I don't really have any more advanced analysis than this! The women just need to be on TV more if AEW wants its fans to care about them. For as much as I like this promotion and want it to succeed, their failures when it comes to this division remains a hugely important area where they're regularly and resoundingly getting their asses handed to them by WWE, whose highest rated half-hour of pandemic programming was a recent women's title match and whose directly competitive Wednesday night show, NXT, has regular women's show-openers and main events that far surpass Dynamite's lame attempts at sneaking its female roster onto the card. (It's worth noting that WWE is doing all this without Vince's two biggest stars, Becky Lynch and Charlotte Flair, who are currently absent due to pregnancy and injury, respectively.)
No matter how much talent AEW has lost or is missing, there's still plenty to work with. Thunder Rosa has a captivating presence and is a talented in-ring worker, while Serena Deeb is impossibly athletic and one of the most experienced women in the company; the two had a really strong match together on Wednesday. That bout was complimented by some interference by the devious and usually pretty funny Britt Baker, who aside from being a great troll when there were big live crowds to rile up can also lay claim to one of the company's grittiest moments, when she actually broke her nose during an April match filmed in a mostly empty gym. Shida, who faces the promising heel Anna Jay next week, is easy to root for and easy to believe as the top female wrestler in the company. And another potentially entertaining angle is brewing between the just-debuted Jade Cargill and Brandi Rhodes, who came out from the back breathing pure fire to cuss out Cargill for mocking her real-life husband. (Though, again, their feud will likely serve as a mere backdrop for what's been teased as ... wait for it ... Cody vs. Shaq.)

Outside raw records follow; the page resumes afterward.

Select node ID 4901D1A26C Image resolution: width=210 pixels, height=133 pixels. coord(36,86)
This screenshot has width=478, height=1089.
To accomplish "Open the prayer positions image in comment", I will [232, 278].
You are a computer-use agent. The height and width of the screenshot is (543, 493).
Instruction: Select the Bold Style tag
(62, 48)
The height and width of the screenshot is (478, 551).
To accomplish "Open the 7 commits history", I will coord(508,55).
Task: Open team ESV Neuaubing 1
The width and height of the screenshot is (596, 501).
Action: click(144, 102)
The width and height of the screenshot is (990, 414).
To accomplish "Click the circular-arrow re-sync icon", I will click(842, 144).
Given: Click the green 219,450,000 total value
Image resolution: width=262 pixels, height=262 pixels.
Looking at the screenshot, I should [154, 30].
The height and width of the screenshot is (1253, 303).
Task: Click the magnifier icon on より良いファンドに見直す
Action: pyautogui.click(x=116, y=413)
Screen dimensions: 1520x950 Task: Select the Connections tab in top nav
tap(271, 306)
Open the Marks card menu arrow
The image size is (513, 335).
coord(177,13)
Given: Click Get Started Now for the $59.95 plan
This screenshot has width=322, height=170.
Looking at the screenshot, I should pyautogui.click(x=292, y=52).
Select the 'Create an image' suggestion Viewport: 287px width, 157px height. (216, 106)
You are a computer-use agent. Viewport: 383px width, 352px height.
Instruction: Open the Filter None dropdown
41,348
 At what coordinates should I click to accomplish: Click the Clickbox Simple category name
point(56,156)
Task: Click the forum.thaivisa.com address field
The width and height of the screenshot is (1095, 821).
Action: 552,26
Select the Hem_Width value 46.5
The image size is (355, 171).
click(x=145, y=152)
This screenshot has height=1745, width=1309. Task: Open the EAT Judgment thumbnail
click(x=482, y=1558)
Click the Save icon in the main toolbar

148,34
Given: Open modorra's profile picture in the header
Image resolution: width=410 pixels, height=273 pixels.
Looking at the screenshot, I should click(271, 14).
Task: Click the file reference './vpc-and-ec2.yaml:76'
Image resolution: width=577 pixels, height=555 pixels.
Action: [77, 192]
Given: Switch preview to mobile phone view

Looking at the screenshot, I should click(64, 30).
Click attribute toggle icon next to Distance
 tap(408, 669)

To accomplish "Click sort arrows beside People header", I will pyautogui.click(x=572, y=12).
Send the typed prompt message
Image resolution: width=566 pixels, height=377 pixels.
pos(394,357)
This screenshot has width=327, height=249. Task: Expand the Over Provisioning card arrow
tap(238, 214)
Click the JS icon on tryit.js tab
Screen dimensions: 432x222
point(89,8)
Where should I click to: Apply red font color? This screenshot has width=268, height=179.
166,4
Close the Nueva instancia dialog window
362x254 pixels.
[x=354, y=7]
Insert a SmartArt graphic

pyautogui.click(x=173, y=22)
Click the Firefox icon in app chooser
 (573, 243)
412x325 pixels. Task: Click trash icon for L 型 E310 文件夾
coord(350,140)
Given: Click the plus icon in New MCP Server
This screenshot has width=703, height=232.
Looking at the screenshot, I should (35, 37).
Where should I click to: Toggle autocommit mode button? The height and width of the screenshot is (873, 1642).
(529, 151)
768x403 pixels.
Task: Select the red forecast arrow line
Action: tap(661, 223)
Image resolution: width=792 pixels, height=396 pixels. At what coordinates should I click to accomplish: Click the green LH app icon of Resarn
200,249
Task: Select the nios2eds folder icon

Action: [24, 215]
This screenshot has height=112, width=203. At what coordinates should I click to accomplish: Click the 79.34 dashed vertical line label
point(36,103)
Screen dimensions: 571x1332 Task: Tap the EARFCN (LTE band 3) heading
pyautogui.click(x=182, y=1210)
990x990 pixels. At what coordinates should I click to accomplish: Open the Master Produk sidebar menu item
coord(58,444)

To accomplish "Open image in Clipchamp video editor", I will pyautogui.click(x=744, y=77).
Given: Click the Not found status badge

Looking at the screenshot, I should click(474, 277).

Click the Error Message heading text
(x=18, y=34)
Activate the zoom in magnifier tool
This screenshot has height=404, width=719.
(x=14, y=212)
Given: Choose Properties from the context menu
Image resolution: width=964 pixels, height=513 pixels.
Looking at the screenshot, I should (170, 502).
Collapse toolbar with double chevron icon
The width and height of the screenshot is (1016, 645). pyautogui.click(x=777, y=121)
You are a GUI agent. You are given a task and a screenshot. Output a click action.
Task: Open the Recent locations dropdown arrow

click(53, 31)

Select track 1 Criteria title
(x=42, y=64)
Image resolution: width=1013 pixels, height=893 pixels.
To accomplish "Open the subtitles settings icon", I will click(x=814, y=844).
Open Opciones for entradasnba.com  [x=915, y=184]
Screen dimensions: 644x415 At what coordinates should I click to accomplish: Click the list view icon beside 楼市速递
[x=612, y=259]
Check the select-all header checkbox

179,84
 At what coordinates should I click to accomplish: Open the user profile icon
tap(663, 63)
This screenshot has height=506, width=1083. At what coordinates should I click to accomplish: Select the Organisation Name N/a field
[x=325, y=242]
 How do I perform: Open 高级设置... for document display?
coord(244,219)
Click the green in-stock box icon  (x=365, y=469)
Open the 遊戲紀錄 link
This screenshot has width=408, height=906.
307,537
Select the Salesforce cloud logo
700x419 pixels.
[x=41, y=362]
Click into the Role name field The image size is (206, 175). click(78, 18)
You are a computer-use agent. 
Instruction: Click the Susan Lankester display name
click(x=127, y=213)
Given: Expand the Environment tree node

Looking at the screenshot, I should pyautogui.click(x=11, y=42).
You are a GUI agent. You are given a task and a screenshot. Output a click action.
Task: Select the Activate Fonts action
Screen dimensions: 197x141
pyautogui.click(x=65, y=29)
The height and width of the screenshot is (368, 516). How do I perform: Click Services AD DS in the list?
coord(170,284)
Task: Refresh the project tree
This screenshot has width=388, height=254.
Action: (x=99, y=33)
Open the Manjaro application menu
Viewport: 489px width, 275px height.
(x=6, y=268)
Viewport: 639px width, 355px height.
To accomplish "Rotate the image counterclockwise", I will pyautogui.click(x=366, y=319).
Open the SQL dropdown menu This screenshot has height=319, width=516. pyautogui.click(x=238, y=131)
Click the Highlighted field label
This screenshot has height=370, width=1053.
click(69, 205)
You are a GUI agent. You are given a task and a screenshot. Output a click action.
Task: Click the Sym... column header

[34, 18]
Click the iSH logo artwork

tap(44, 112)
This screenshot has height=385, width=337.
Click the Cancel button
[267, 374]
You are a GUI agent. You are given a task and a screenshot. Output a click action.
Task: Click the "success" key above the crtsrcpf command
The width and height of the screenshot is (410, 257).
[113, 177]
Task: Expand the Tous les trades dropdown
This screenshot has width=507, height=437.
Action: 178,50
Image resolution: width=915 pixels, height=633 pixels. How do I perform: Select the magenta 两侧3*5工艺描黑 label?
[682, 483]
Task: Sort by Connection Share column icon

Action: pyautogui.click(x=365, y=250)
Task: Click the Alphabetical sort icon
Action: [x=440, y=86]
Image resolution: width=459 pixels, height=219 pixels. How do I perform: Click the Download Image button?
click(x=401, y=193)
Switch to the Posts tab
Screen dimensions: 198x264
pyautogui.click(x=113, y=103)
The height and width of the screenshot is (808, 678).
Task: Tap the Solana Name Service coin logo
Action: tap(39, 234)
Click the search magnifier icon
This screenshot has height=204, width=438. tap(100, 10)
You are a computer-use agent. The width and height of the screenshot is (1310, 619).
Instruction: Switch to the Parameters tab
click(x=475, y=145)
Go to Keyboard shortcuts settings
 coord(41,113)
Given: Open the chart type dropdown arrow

Over a year's worth of television, AEW's women's division has occasionally shown that it can deliver something memorable. But since there are too many performers for the time the company allots for them each week, those bright spots failed to build on each other in organic ways. AEW's men's division has been particularly strong of late precisely because the company keeps booking matches and rivalries that feel like the natural result of big personalities butting into each other week after week in downtown Jacksonville's amphitheater. But on the women's side, audiences just haven't been given the necessary information about who these wrestlers are—or what they want, or how they plan to get it—that would tell these stories in the ways that wrestling shows need to tell them. And no matter how good the performers are, 20 minutes (including commercials) once a week won't be enough to fix this problem.